| AVAILABLE DATA |
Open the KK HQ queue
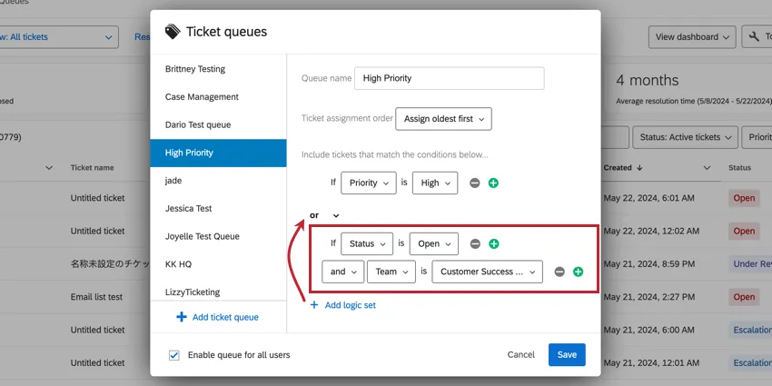 [x=178, y=264]
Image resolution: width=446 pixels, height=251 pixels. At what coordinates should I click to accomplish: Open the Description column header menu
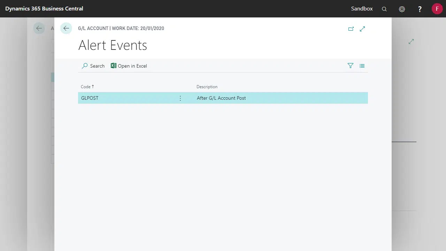pyautogui.click(x=207, y=87)
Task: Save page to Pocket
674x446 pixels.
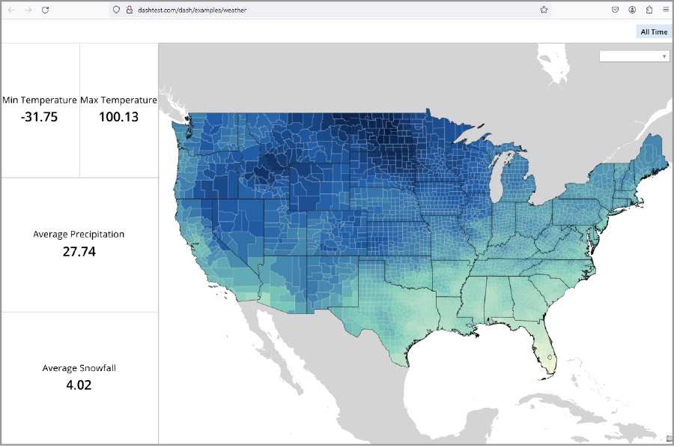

| TASK ITEM |
Please copy the records above word for word, leaving out every picture.

| ANSWER SPACE |
Open the KK HQ queue
 [x=178, y=264]
Image resolution: width=446 pixels, height=251 pixels. At what coordinates should I click to accomplish: Open the Description column header menu
pyautogui.click(x=207, y=87)
Task: Save page to Pocket
674x446 pixels.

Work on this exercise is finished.